> [Things to do]
• 1. Copy the stretch of the voting-machine discussion from "Hari is in jail" through "homesick for America." without any change.
• 2. Carry on the voting-machine discussion from the point where it stops.

I guess it's not the world's most populous democracy. It must be Norway, then.
posted by clarknova at 10:49 AM on August 22, 2010 [3 favorites]


Stay classy, corrupt kleptocracy.
posted by leotrotsky at 10:53 AM on August 22, 2010 [6 favorites]


I love that they arrested the security researcher and not the criminals who created the voting machines. I mean, at least pretend not to be completely corrupt!
posted by Pope Guilty at 11:18 AM on August 22, 2010 [6 favorites]


"Academicians" Is a phrase I don't think I've ever seen before/
posted by paisley henosis at 11:24 AM on August 22, 2010


They work with scienticians.
posted by Pope Guilty at 11:24 AM on August 22, 2010 [2 favorites]


Hari is in jail
posted by homunculus at 11:31 AM on August 22, 2010 [2 favorites]


My bullshit detector starts pinging anytime an argument is made in favor of voting machines.

Computers are wonderful if you are trying to make something more efficient (and you have vetted the programming). A democratic voting system doesn't have to be efficient, it has to be TRANSPARENT.

Paper, ink, secure and visible ballot boxes, visible counting procedures, and free and open observation. Easy. There is no honest reason to do it any other way.
posted by Benny Andajetz at 11:39 AM on August 22, 2010 [8 favorites]


This story is making me homesick for America.

Paper, ink, secure and visible ballot boxes, visible counting procedures, and free and open observation. Easy. There is no honest reason to do it any other way.

The reason people don't like computerized voting is that they don't trust the government (either because they think it is evil, incompetent, prone to being swayed by private interests or some combination of those). Paper ballots fix none of that.

It is perfectly possible to have any set of properties we might wish in our computerized ballot boxes, including the ability to check if your vote is included in the total. (For instance, you get a prime number receipt and you factor the publicized total to see if your prime number is a factor, modulo a bunch of details.) Can't do that with paper.

But the average American would have to be less uneducated than a sack of hammers for there to be any political will for this.
posted by DU at 11:45 AM on August 22, 2010 [3 favorites]


It is interesting to compare how different countries have dealt with the security questions raised about electronic voting machines. In the Netherlands, Rop Gonggrijp, one of the three main researchers involved in this investigation in India, is founder of the initiative "Wij vertrouwen stemcomputers niet" ("We do not trust voting computers"), which has been remarkably succesful. They succeeded in buying a used machine from a municipality and, in October 2006, demonstrated on TV how easily the electronic voting machines used in the Netherlands (manufactured by Nedap) could be hacked. As a consequence, a commission to evaluate the future of electronic voting was established, which lead to the decertification of the machines and the decision to return to pen and paper voting about a year later.

> [Supplied information]

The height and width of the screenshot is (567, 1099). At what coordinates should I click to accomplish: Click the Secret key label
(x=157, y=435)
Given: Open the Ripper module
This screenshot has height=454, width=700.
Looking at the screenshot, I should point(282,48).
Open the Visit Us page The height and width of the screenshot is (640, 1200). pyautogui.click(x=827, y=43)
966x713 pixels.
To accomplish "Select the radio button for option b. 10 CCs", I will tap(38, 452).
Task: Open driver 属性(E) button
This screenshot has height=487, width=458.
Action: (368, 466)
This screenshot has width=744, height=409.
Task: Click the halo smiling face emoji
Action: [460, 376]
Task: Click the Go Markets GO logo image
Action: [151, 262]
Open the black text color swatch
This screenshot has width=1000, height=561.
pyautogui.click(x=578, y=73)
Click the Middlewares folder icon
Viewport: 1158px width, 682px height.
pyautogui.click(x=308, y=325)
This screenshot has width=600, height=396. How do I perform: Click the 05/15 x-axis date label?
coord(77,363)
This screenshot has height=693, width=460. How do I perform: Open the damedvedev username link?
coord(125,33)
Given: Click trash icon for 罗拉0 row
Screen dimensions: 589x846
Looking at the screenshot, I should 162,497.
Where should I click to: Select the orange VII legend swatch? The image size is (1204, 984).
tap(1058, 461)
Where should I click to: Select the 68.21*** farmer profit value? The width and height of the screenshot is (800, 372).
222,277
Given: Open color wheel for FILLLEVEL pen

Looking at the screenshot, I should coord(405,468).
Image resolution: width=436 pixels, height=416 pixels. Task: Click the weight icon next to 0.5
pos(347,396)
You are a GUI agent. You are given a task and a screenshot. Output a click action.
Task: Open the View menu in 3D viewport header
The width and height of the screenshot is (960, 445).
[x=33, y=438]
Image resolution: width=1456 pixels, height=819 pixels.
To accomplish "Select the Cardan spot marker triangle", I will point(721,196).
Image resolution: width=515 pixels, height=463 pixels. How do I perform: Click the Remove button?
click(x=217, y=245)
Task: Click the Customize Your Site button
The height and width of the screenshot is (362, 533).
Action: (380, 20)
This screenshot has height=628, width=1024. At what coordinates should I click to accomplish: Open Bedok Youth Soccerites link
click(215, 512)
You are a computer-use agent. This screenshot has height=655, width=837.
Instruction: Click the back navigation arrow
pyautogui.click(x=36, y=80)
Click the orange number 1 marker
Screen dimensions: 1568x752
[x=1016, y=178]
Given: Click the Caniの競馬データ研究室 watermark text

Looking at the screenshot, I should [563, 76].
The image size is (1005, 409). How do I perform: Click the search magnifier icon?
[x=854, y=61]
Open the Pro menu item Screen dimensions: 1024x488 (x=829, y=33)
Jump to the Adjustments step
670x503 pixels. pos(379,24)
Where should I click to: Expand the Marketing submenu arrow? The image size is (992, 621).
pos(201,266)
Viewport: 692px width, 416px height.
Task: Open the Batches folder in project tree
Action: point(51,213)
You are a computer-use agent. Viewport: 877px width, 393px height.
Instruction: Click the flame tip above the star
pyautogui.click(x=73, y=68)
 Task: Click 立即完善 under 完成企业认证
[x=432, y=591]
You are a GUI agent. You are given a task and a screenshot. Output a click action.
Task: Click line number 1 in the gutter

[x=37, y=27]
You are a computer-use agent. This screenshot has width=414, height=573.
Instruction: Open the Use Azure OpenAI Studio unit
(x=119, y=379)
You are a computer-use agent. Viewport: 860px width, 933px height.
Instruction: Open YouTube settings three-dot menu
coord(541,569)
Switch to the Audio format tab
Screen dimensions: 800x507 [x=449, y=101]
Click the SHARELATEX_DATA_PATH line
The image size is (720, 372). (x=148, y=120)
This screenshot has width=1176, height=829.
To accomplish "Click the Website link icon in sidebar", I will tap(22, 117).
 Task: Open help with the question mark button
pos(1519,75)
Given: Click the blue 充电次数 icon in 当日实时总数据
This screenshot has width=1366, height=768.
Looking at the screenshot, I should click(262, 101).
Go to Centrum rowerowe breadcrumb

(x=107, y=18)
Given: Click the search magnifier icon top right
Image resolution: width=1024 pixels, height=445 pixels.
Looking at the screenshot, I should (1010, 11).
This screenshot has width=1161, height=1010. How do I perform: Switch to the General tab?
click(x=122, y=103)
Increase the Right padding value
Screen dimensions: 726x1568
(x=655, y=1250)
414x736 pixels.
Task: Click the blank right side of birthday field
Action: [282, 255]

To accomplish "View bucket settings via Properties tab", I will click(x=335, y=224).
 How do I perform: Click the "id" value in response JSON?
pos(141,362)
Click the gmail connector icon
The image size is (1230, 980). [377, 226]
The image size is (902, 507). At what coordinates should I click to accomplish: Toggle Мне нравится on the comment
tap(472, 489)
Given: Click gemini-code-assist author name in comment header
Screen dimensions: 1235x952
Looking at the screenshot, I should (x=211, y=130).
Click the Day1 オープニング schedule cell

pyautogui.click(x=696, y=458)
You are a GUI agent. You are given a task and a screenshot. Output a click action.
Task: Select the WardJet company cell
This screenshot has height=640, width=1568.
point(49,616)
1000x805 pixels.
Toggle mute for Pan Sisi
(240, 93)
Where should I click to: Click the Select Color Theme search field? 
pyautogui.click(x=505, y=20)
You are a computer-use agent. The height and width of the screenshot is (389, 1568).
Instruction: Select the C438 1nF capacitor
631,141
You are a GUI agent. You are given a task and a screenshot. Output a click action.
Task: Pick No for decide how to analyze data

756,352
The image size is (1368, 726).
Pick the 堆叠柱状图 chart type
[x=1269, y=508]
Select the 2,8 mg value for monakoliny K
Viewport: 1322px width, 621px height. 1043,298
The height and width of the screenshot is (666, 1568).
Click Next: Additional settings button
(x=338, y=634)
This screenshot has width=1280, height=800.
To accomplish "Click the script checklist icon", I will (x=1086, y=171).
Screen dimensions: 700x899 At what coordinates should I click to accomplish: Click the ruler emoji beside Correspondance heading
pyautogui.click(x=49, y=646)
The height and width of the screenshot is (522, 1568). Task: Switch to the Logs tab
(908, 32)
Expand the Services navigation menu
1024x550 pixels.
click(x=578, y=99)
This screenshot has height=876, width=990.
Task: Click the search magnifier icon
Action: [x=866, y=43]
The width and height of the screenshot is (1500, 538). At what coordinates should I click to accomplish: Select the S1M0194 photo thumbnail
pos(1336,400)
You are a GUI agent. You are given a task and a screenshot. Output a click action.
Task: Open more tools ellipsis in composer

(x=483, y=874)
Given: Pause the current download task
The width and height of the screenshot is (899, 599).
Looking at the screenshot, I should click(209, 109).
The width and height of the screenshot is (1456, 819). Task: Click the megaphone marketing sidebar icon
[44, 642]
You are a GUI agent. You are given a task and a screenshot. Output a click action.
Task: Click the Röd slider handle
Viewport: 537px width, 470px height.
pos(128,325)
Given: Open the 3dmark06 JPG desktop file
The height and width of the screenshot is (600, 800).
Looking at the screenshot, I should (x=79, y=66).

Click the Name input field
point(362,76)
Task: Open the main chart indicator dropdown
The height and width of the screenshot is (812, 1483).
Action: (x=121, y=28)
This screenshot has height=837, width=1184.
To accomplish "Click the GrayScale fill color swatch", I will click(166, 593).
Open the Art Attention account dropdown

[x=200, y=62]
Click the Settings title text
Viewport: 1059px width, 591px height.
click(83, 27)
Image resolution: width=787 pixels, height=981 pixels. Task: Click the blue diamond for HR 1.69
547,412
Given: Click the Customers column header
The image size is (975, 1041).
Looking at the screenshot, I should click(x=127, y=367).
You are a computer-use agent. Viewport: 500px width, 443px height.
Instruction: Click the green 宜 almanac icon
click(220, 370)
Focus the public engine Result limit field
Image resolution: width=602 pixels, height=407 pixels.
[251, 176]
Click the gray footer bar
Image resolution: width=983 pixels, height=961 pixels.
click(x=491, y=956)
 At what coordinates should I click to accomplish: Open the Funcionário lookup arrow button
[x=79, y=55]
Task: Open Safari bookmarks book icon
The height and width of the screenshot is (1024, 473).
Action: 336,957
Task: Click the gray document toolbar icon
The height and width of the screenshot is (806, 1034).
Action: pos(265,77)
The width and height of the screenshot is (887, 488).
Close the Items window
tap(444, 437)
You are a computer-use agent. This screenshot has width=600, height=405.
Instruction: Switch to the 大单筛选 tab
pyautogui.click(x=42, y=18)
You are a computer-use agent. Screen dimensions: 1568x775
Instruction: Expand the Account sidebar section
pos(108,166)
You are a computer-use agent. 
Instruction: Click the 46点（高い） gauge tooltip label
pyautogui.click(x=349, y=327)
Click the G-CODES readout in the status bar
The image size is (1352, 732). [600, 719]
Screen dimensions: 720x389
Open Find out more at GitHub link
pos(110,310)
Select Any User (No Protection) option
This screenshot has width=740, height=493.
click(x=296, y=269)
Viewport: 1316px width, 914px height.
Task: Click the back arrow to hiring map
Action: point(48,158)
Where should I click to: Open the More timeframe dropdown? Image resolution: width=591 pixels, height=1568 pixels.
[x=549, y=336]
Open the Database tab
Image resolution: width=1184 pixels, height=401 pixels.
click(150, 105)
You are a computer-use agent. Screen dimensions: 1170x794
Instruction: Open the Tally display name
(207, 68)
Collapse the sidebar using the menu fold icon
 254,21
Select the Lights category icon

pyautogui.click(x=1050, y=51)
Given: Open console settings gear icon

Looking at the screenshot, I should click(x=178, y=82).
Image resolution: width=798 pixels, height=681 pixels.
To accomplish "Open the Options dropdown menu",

> [Answers by item number]
• 1.
Hari is in jail
posted by homunculus at 11:31 AM on August 22, 2010 [2 favorites]


My bullshit detector starts pinging anytime an argument is made in favor of voting machines.

Computers are wonderful if you are trying to make something more efficient (and you have vetted the programming). A democratic voting system doesn't have to be efficient, it has to be TRANSPARENT.

Paper, ink, secure and visible ballot boxes, visible counting procedures, and free and open observation. Easy. There is no honest reason to do it any other way.
posted by Benny Andajetz at 11:39 AM on August 22, 2010 [8 favorites]


This story is making me homesick for America.

• 2.
Meanwhile, in Germany, where most of the votes were cast using pen and paper but several millions of voters voted on Nedap machines, the Nedap hack didn't lead to consequences by the government or much discussion by the big political parties. Challenges to the election and election procedures are handled by the new parliament, discouraging favorable rulings, as they could lead to the annulment of parts of the last election a year or two later. Ultimately, the Constitutional Court decided in 2009 that the use of the Nedap machines was unconstitutional, but lacking evidence that actual tampering had happened, the election result was allowed to stand. Interestingly, they decided that voting machines in general were not banned, but that "it must be possible for the citizen to check the essential steps in the election act and in the ascertainment of the results reliably and without special expert knowledge", which is a high technical hurdle to clear.
posted by ltl at 11:46 AM on August 22, 2010 [1 favorite]


"Academicians" Is a phrase I don't think I've ever seen before

Standard Indian English, also seen in translations from the Russian for some reason.
posted by atrazine at 11:59 AM on August 22, 2010


Pope Guilty, they're not just completely corrupt, they're completely inept - with impunity. While whistleblowers are routinely harassed and sometimes killed.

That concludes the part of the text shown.